(Stored items from a collection)
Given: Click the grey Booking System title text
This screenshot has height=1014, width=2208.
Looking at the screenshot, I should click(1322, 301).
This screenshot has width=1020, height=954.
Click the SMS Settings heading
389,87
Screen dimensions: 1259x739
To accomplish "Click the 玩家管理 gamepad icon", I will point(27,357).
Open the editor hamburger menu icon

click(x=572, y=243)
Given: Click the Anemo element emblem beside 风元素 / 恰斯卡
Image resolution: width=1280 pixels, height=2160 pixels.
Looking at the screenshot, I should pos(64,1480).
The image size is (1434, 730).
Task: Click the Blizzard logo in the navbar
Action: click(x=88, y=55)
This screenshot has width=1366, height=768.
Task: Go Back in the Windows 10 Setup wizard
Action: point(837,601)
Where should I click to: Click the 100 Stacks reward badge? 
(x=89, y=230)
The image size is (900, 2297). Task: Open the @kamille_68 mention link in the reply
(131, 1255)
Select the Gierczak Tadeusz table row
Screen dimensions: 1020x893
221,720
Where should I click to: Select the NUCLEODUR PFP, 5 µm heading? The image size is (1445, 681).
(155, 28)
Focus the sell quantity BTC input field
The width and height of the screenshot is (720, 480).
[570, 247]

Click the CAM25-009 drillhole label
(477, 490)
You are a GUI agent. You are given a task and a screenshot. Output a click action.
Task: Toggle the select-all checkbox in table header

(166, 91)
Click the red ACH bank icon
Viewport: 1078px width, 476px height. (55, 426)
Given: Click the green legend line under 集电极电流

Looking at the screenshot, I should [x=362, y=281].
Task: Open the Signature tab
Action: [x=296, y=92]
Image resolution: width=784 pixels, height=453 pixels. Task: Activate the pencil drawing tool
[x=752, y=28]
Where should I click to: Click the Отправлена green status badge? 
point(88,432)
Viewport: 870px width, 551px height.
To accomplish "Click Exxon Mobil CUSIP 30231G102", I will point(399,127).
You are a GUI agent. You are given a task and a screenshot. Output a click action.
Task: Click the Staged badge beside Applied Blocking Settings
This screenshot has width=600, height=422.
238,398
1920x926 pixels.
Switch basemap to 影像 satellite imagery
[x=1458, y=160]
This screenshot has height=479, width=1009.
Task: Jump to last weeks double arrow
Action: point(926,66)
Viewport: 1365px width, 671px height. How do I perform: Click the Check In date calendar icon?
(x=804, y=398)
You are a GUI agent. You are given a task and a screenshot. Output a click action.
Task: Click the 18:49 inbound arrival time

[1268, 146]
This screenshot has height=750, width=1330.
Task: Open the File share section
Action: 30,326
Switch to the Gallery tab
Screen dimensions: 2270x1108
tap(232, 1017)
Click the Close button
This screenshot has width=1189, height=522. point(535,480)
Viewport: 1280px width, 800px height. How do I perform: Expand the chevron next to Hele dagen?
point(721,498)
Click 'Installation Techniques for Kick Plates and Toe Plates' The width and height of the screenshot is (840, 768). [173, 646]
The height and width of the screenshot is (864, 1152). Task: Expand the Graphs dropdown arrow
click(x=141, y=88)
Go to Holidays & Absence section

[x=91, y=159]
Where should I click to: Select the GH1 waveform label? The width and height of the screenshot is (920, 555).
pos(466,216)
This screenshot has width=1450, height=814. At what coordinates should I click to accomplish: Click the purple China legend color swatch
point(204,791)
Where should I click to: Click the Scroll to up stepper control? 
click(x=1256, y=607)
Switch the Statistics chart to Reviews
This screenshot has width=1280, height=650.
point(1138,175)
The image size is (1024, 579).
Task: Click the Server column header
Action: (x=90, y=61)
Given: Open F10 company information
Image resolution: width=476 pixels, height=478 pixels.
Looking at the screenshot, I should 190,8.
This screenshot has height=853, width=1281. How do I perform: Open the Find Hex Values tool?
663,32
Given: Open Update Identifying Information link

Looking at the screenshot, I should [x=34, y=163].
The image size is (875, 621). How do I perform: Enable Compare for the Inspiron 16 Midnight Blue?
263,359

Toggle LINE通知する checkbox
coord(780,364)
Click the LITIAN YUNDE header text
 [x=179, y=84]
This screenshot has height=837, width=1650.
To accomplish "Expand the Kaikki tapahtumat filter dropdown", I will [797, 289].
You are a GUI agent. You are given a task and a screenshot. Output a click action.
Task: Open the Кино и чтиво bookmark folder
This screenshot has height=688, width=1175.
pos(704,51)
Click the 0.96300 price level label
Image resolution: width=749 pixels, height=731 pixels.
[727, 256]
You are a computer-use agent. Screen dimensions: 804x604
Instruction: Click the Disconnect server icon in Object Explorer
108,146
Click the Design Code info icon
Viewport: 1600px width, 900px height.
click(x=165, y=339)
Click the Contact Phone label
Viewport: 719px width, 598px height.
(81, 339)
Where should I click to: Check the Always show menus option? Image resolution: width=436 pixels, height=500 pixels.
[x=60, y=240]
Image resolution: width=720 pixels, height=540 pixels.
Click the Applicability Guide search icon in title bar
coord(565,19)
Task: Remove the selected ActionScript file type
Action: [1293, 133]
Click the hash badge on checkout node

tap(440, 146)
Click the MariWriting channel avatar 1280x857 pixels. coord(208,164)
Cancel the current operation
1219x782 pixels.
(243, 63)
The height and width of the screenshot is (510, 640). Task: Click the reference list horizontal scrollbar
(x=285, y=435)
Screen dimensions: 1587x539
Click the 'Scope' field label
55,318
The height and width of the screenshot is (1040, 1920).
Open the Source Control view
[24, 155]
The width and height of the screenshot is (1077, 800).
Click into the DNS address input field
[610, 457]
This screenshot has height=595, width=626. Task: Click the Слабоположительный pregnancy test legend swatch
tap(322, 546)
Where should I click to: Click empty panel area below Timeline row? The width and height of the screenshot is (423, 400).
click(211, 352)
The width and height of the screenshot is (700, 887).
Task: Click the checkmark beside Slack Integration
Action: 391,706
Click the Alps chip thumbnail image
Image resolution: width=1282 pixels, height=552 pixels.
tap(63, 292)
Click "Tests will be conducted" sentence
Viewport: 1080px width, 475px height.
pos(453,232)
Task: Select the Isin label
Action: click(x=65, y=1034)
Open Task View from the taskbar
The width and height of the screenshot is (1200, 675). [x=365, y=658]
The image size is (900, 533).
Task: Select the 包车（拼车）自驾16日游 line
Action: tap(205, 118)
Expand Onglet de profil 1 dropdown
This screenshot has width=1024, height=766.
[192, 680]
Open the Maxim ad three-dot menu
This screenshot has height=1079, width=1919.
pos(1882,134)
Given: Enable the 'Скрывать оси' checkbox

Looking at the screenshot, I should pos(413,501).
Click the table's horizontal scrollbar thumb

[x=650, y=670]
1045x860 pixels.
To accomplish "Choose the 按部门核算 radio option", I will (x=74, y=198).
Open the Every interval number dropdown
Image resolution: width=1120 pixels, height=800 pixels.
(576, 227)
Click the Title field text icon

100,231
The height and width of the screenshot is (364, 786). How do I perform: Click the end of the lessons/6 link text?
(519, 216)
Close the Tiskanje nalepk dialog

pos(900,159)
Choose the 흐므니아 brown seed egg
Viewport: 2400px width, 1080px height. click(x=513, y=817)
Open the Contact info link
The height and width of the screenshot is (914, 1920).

# PROBLEM TO SOLVE:
Extract the first line above and each line after it up to and including the one with "Given: Click the Anemo", please, exactly and with nothing else.

# TASK RESULT:
Given: Click the grey Booking System title text
This screenshot has height=1014, width=2208.
Looking at the screenshot, I should click(1322, 301).
This screenshot has width=1020, height=954.
Click the SMS Settings heading
389,87
Screen dimensions: 1259x739
To accomplish "Click the 玩家管理 gamepad icon", I will point(27,357).
Open the editor hamburger menu icon

click(x=572, y=243)
Given: Click the Anemo element emblem beside 风元素 / 恰斯卡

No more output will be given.